Partisinin Atatürk Spor Salonu'nda düzenlenen Sinop İl Kongresi'ne katılan Baykal, gündeme ilişkin açıklamalarda bulundu.
Aytaç Durak olayı:
Yolsuzluklarla mücadele konusunda da kararlı bir politika izlenemediğini iddia eden Baykal, şunları kaydetti:
"Adana'da bir olay çıktı, Başbakan savcıları göreve çağırdı. "Adana'daki olayı inceleyin"... Adana'daki savcıları göreve çağırıyorsun, Deniz Feneri sanıkları için bir yıldır iddianame bile hazırlanmadı. Onları niye göreve çağırmıyorsun? Bakın, 'Adana da soruşturulsun Deniz Feneri de, sen de,ben de soruşturulalım' dedim. Ama Başbakan dokunulmazlık zırhının arkasına saklanmayı tercih ediyor. Tek taraflı adalet olur mu?"

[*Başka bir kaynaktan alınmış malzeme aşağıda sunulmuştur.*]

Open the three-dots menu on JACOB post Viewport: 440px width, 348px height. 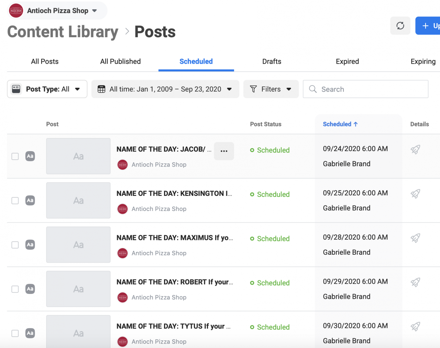[224, 151]
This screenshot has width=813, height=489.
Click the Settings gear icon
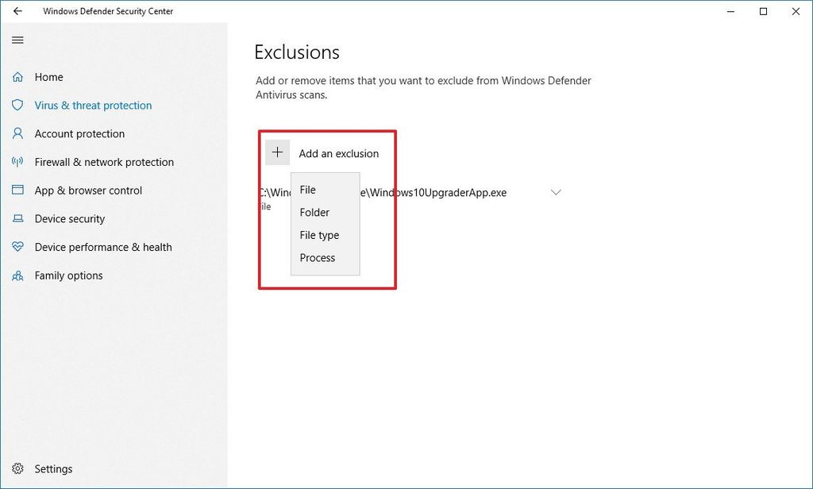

"Deniz Feneri niye soruşturulmuyor, bir türlü gereken yapılmıyor?" diye soran Baykal, "Bizim yargılamamız gerektiği halde yargılamadığımız, bürokratik engellerle Alman adaletinin elinden alınıyor. Bunların imtiyazı, özelliği ne? Niçin üzerine gidilemiyor? Nedir bunların özelliği? Kim niçin himaye ediliyor. Niçin 'gereğini yap' diyemiyorsun? Nedir bunların ağırlığı? Değerli arkadaşlarım adalet bir bütündür. 'Ben rakibimle ilgili yolsuzluğun üzerine giderim, kendimle ilgilileri engellerim'... Böyle olur mu? CHP gibi olacaksınız, tutarlı olacaksın. Dokunulmazlık kaldırılsın, bütün milletvekilleri için kaldırılsın, kaldıramıyorsan ikimiz için kaldıralım, Tayyip Erdoğan senin de, Deniz Baykal'ın da kaldıralım" dedi.
Siyaset-ordu tartışması:
Siyasetin orduya da sokulmaması gerektiğini belirten Baykal, "Siyaset ayrı, kışla ayrı. Kışla 72 milyonun içinden geçtiği bir sistem. Vatandaş kimliği ile gelecek, milli bir duygu içinde gelecek, Türk milletinin bir parçası olarak gelecek, orada görev yapacağız, disiplin, tutarlılık olacak" diye konuştu.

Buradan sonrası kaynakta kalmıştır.